Ad aprile 2022 Giulia scopre di essere incinta. Una bella notizia offuscata da uno stato di salute precario: la forte oppressione toracica e l’edema di collo e viso, le fanno sospettare di avere un brutto male. Fa una risonanza magnetica e scopre una massa nello spazio tra cuore e polmoni. Scopre di avere quindi un linfoma non Hodgkin allo stato avanzato. Erano 15 le settimane di gravidanza, non c’era il tempo di aspettare il parto per sottoporsi a delle cure. Le terapie che doveva intraprendere secondo alcuni medici dell’ospedale San Giovanni Rotondo non erano state sufficientemente testate e pertanto il consiglio che le diedero immediatamente fu quello di abortire. Ma Giulia decise di seguire i consigli del ginecologo Filippo Maria Boscia e, insieme al marito, sceglie la vita. Decide dunque di tenere il bambino e di intraprendere un percorso di cure al Gemelli di Roma. Abbiamo intervistato Giulia al telefono, che ci ha raccontato un cammino complicato ma determinato e pieno di vita, intrapreso con fiducia fino alla nascita di Gioia.
Giulia, come è iniziato tutto e cosa hai fatto?
«Essendo incinta non sapevo nemmeno cosa avessi all’inizio: stavo male, ma non potevo fare tac o altre visite invasive per scoprire quale fosse il problema. Con la risonanza, alla fine, siamo riusciti a venirne a capo e ho capito effettivamente di cosa stavamo parlando: un tumore. Per gli ematologi non avrei potuto portare certamente avanti la gravidanza contemporaneamente alle cure chemiosistemiche»
Stai dicendo che ti hanno in sostanza consigliato di abortire?
«Sì, per loro i rischi erano troppo alti»
Quando ti hanno detto che avresti dovuto abortire per poterti curare cosa hai pensato?
«Come sono entrata in macchina e ne ho parlato con mio marito la scelta è stata subito chiara: non lo avrei mai fatto. La mia è stata la scelta di voler andare oltre a ciò che mi veniva prospettato. Per me il valore della vita e l’idea della salvaguardia della mia creatura, come madre, nonostante il momento drammatico, erano le due cose più importanti»
La bimba dialogava già con te allora? Si è fatta sentire subito per dire “attenzione io ci sono!” ?
«Sì, il giorno in cui ricevetti il diniego di San Giovanni Rotondo e in cui mi è stato consigliato di abortire io l’ho sentita muoversi dentro di me. Io sentivo che lei sarebbe nata, ero più che convinta che sarebbe nata sana, che tutto sarebbe andato bene anche perché quando stavo affrontando le terapie stavo anche tutto sommato bene. Non ho mai avuto conseguenze a parte una pericadite post chemio. Certo ho avuto paura, ero sconfortata, è stato tutto molto difficile. Ma sentivo che tutto si sarebbe concluso per il meglio»
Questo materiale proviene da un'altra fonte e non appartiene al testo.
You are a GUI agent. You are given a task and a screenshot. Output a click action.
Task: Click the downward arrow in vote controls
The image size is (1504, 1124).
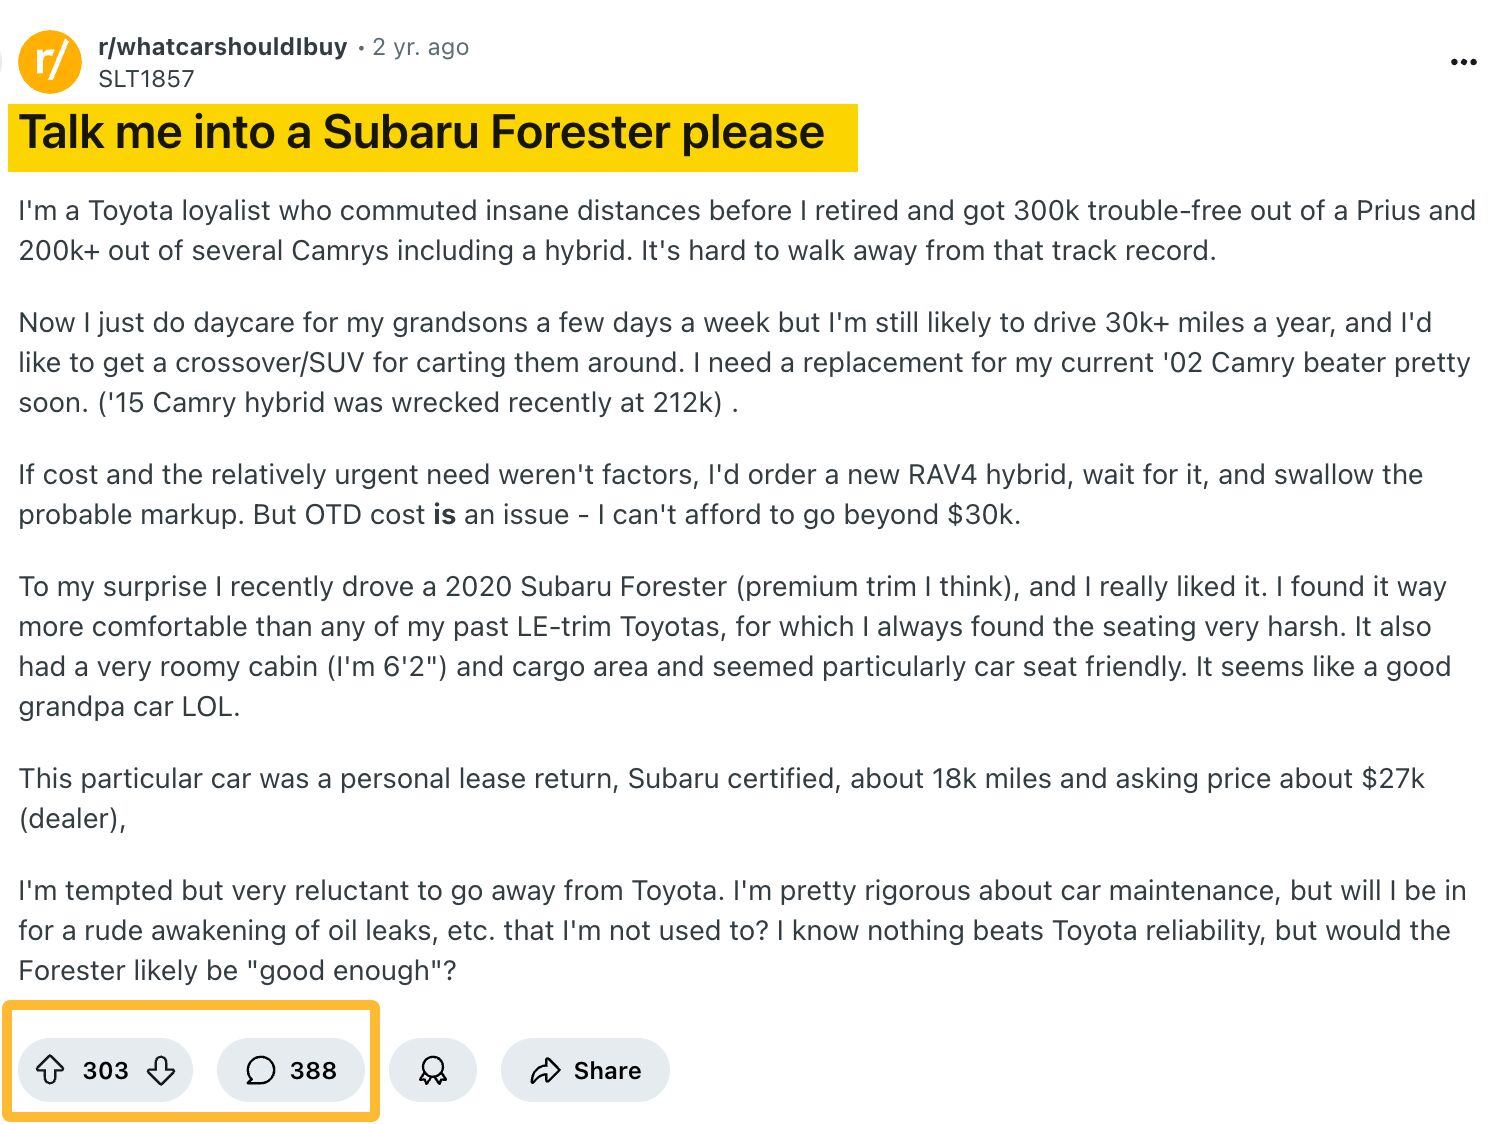click(159, 1070)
Tu e la bimba oggi come state?
«Bene. Certo ci sono sempre controlli cui sottoporsi ma certamente meglio. La piccola ha 15 mesi e sta bene. E’ impegnativa, un po’ monella, d’altronde è femmina. Pensavo di essere mamma di figli maschi, ne ho un altro proprio maschietto, poi quando ho visto che si trattava di una gravidanza complicata ho detto ok… questa è femmina!»
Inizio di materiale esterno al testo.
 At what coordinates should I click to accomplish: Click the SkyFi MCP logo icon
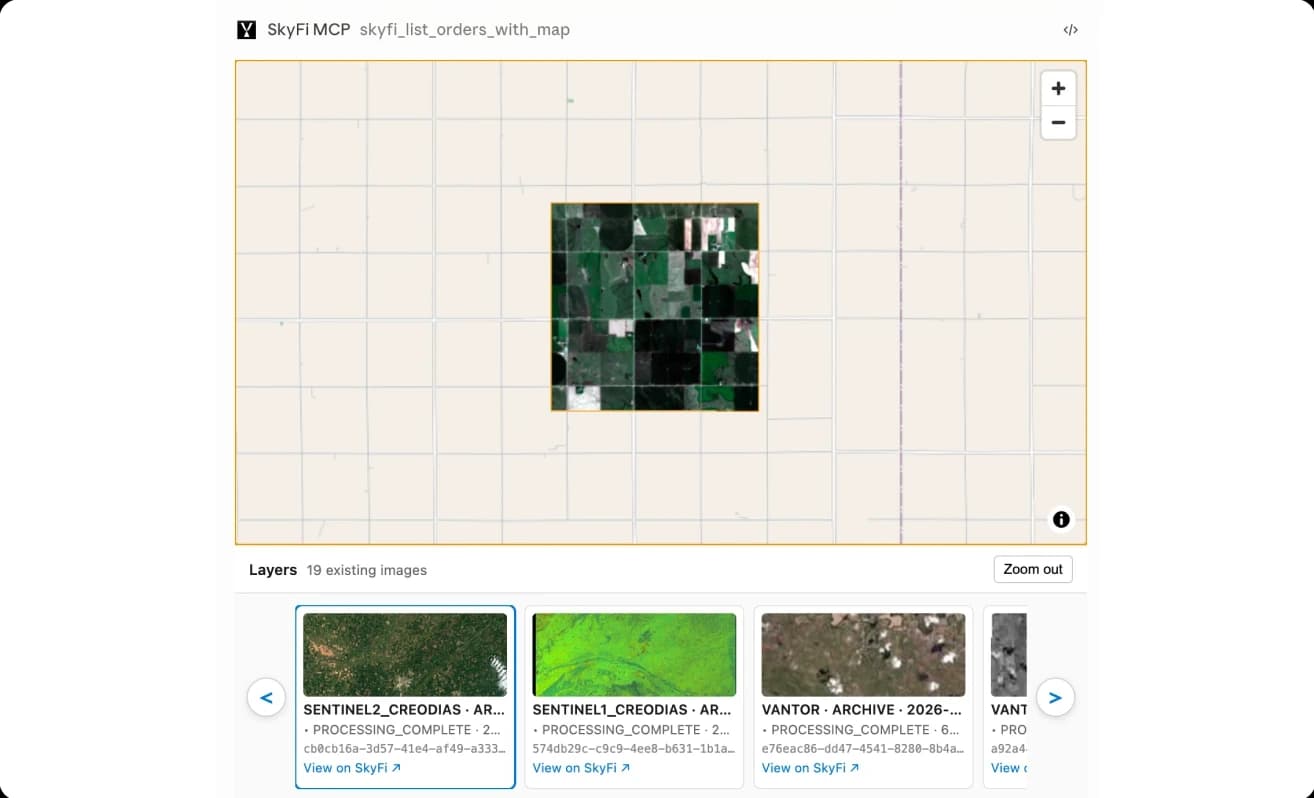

Chi ti senti di ringraziare per la scelta che hai fatto e per come è andata?
«Sicuramente la mia famiglia che mi è stata vicina e mi ha aiutata in quei mesi, poi tutto il personale sanitario del Gemelli, molto professionali davvero, ma soprattutto il prof Boscia che è un medico meraviglioso da un punto di vista professionale e umano»
E a quelle ragazze che affrontano una situazione simile alla tua, cosa diresti?
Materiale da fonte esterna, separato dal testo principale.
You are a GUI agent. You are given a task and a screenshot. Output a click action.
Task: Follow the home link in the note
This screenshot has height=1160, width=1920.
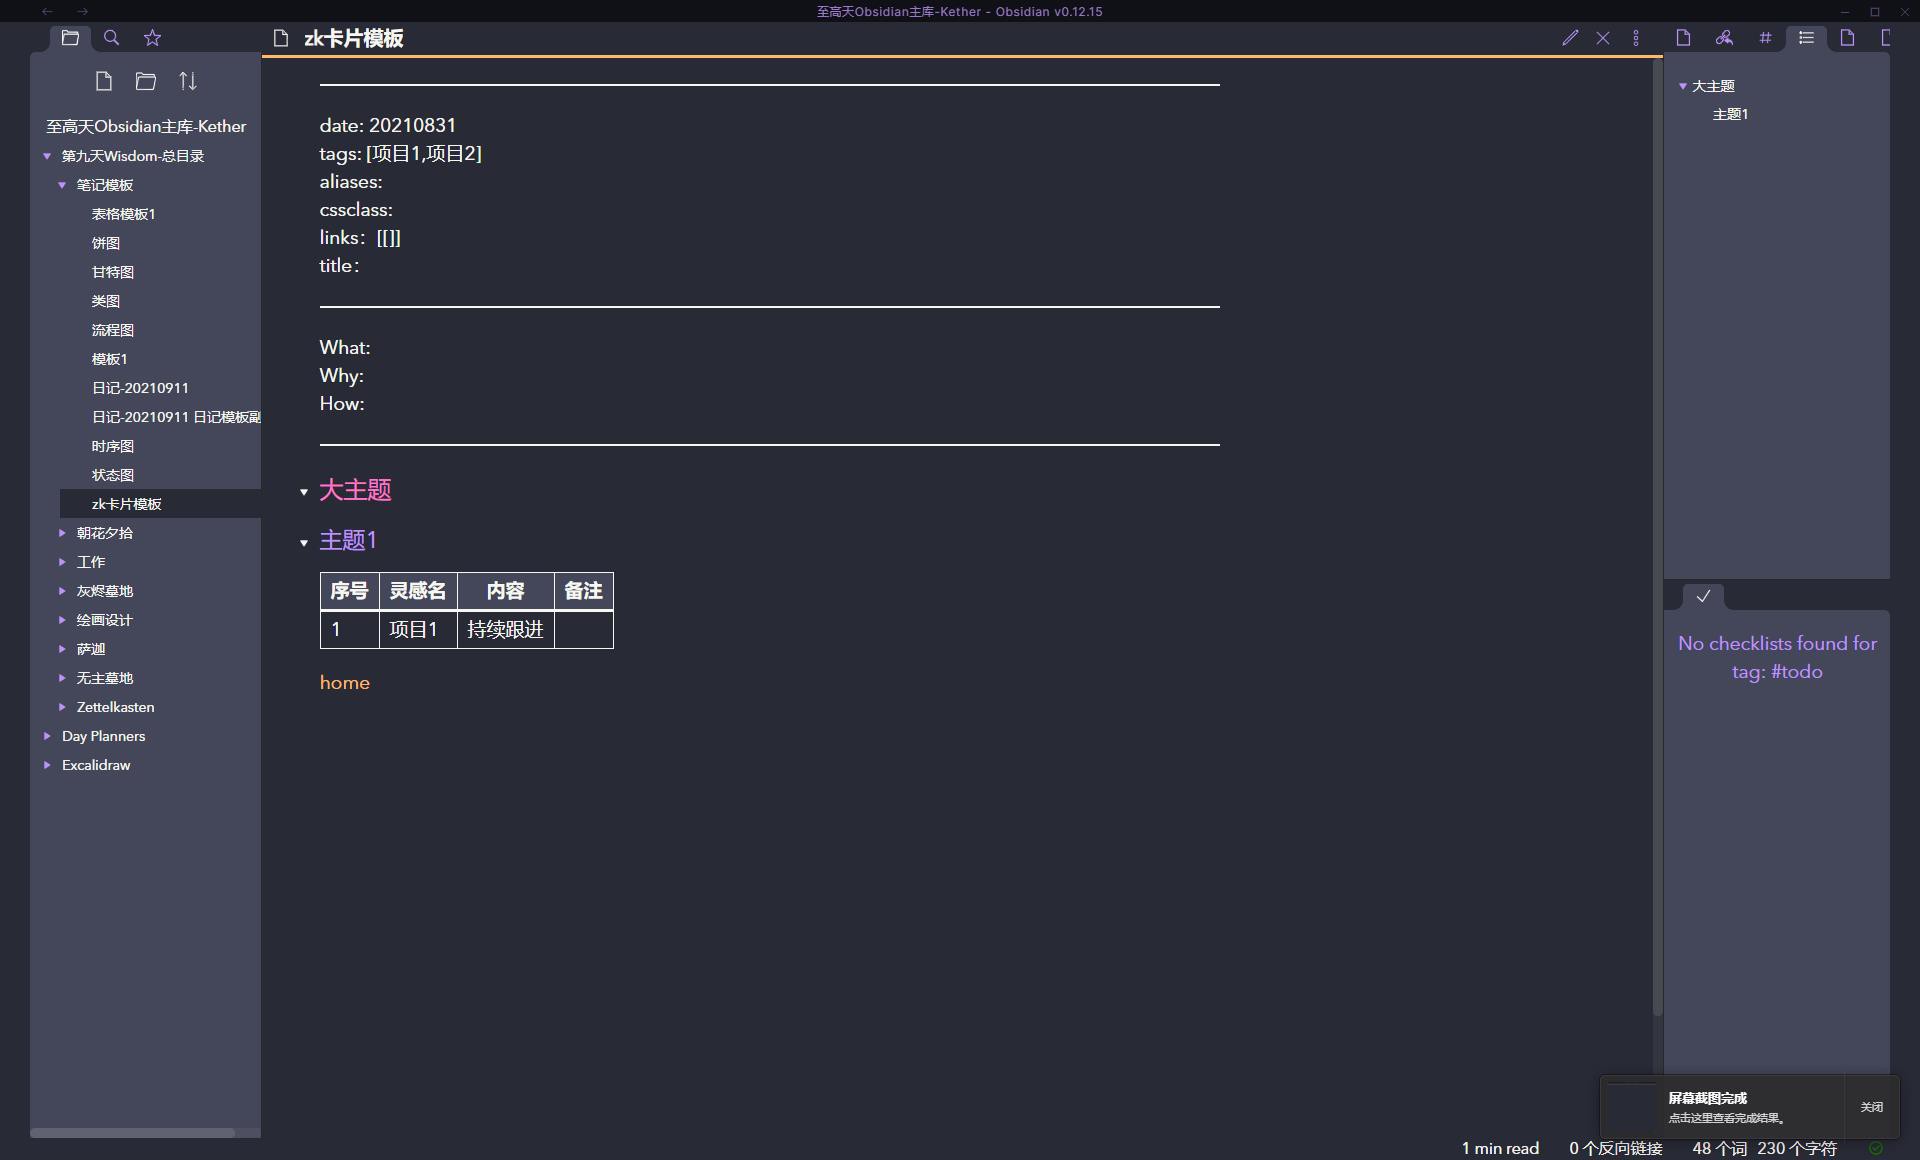[x=345, y=683]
«Io sono stata una persona sempre riservata ma oggi dopo tutto quanto è accaduto ritengo sia importante far sapere che le alternative all’aborto esistono. Ecco: forse se io non avessi avuto il prof Boscia nessuno mi avrebbe invitata a non abortire. Più di qualche ragazza incinta con i problemi simili ai miei ha fatto questa scelta per non saper che cosa fare. Purtroppo per cultura oggi sembra più facile dire “abortisci”. Invece la possibilità di curarsi e di scegliere altre strade c’è basta informarsi. Per questo vi ringrazio per lo spazio che date alla mia testimonianza».